Show me every line in the listing that has the word "computer".

* INFORMATION GIVEN:
>>>

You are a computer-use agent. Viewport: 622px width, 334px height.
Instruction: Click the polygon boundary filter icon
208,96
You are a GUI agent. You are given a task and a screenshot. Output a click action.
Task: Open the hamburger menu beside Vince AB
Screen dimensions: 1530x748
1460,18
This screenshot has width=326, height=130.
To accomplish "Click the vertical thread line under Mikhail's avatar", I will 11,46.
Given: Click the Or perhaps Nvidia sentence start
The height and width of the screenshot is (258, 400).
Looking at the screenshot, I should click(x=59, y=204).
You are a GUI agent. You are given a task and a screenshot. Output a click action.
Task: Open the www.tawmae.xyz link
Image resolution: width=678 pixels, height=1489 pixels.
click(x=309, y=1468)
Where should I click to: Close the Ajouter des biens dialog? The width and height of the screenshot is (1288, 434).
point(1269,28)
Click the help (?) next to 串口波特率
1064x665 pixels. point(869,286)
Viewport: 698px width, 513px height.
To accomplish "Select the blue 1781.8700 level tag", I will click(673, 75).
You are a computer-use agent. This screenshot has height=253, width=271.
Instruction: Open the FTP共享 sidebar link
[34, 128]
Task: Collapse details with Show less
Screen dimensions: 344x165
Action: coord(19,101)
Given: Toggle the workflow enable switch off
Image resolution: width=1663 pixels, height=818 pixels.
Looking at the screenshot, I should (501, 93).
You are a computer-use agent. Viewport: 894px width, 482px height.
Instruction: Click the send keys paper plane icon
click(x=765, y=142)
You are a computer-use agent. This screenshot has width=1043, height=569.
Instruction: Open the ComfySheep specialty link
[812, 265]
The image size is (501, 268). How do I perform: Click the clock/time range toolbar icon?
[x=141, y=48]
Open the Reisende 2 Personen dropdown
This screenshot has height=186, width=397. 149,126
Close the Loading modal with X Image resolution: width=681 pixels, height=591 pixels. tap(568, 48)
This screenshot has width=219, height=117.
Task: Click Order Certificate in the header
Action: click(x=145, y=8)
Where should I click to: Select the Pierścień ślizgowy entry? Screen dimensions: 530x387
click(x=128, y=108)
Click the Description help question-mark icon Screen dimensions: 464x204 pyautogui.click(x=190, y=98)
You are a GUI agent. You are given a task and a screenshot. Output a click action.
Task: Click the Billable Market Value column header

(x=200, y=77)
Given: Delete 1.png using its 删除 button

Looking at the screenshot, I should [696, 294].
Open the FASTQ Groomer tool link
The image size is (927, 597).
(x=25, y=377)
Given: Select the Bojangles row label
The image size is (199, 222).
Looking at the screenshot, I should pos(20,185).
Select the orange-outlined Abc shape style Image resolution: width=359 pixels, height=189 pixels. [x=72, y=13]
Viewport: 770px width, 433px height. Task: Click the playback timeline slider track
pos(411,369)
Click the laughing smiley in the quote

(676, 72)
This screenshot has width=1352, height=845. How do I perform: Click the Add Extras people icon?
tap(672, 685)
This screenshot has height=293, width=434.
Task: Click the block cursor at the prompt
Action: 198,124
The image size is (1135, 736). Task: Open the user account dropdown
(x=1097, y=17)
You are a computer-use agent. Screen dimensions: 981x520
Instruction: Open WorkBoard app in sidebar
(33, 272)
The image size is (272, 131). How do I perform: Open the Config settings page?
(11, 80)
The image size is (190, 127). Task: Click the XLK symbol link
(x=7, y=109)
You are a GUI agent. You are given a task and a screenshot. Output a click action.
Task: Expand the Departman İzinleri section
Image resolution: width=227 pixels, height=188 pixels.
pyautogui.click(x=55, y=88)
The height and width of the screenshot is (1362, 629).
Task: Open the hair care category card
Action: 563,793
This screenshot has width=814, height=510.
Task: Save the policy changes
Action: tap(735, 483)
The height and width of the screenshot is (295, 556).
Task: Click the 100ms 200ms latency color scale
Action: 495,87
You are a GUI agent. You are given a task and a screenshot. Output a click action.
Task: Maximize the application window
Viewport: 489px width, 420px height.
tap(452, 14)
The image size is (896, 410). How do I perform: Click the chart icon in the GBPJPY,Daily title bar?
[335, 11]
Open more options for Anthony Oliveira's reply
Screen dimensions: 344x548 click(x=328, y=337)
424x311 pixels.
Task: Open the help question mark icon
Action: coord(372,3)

<<<

* YOUR SOLUTION:
You are a computer-use agent. Viewport: 622px width, 334px height.
You are a computer-use agent. This screenshot has height=253, width=271.
You are a computer-use agent. Viewport: 894px width, 482px height.
You are a computer-use agent. This screenshot has width=1043, height=569.
You are a computer-use agent. Screen dimensions: 981x520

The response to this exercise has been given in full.